Add some real EBCDIC testing #656

NWilson · 2025-01-07T11:30:58Z

Part of #655

We currently don't have any testing in CI whatsoever for the EBCDIC code. I know it's obscure, but I feel it ought be tested at least a little before we put out a release.

I'm making it so that you can now compile a version of the PCRE2 libraries which fully-support EBCDIC, on any platform, with any compiler.

This lets us now write some proper EBCDIC tests and run them in CI.

NWilson · 2025-01-13T09:40:18Z

I've been undecided about what's the best test suite to run on the EBCDIC build.

Here's my decision: I want to run the full test suite (1 to 27), but obviously there will be some failures. I'll introduce a new "#ifndef EBCDIC" directive in the test input/output files, to mask out the specific tests that fail in EBCDIC mode. These will be ones of the form does [\x10-\x60] match 'A' and similar things.

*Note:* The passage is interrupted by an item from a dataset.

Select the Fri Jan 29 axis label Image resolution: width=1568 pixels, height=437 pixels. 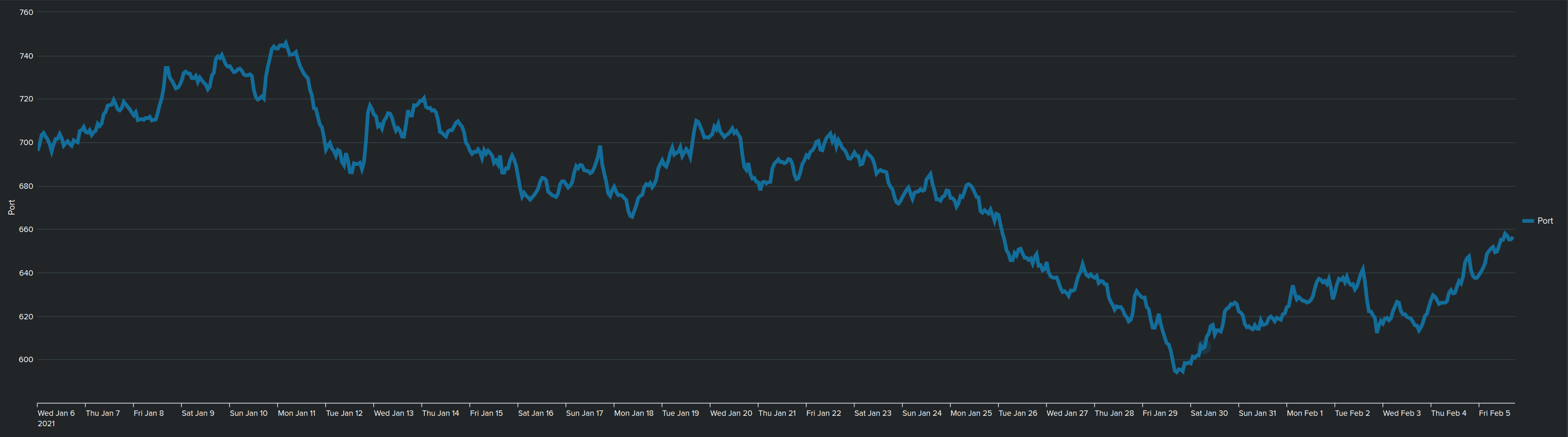1160,413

I basically don't want to add a new "testoutputN-EBC" for every testoutput file (too verbose when writing tests). Nor do I want to just skip all the existing tests. Nor can we somehow maintain a list of "expected failures" under EBCDIC.

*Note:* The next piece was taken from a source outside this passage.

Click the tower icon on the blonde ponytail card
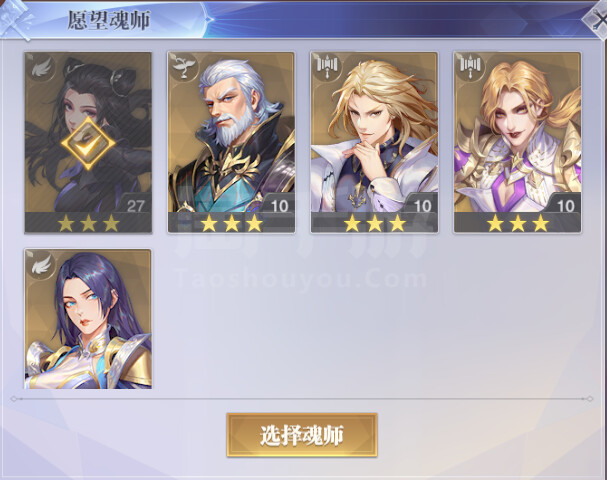Screen dimensions: 607x480 [x=470, y=67]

I'll also rename the existing "testinputEBC" to "testinput28" and just make it conditional the EBCDIC build, in the same way that lots of existing tests are conditional on build properties.

zherczeg · 2025-01-13T09:58:53Z

Is it possible to really test EBCDIC on ASCII? I hope this will not make our life difficult.

NWilson · 2025-01-13T10:02:22Z

Yes, it's totally possible. It's in the PR currently, I just haven't updated the RunTest script to get all the tests passing.

It's also necessary to test the EBCDIC code - I just don't feel comfortable shipping lines of code that we haven't compiled or tested.

NWilson · 2025-02-05T17:48:36Z

@zherczeg I'm proud that I managed to make some changes to the JIT code in this PR!

I reckon the EBCDIC code has never been tested well. I wonder if anyone uses it at all :(

I have run the full test suite against it in this PR, with and without JIT, and uncovered numerous bugs.

This PR is huge - please be selective in what you review, and you don't need to look at every file! But I would appreciate a look at the JIT changes in particular, and maybe the small bugfixes I've done on the core compile.c and interpreter functions.

There is lots of spam in the testdata, and files like pcre2test.c. No need to look if you don't want to.

…c-test

zherczeg · 2025-02-06T05:26:45Z

src/pcre2_compile_class.c

@@ -1280,8 +1280,23 @@ while (TRUE)
    value of 1 removes vertical space and 2 removes underscore. */

    if (tabopt < 0) tabopt = -tabopt;
+#ifdef EBCDIC
+    {


Wrong indentation for braces.

zherczeg · 2025-02-06T05:28:56Z

src/pcre2_convert.c

@@ -188,7 +216,7 @@ while (plength > 0)
      switch (posix_state)
        {
        case POSIX_CLASS_STARTED:
-        if (c <= 127 && islower(c)) break;  /* Remain in started state */
+        if (ISLOWER(c)) break;  /* Remain in started state */


Usually the comparison with 127 is present, because it is compatible with utf8. Changing it to 256 might have side effects.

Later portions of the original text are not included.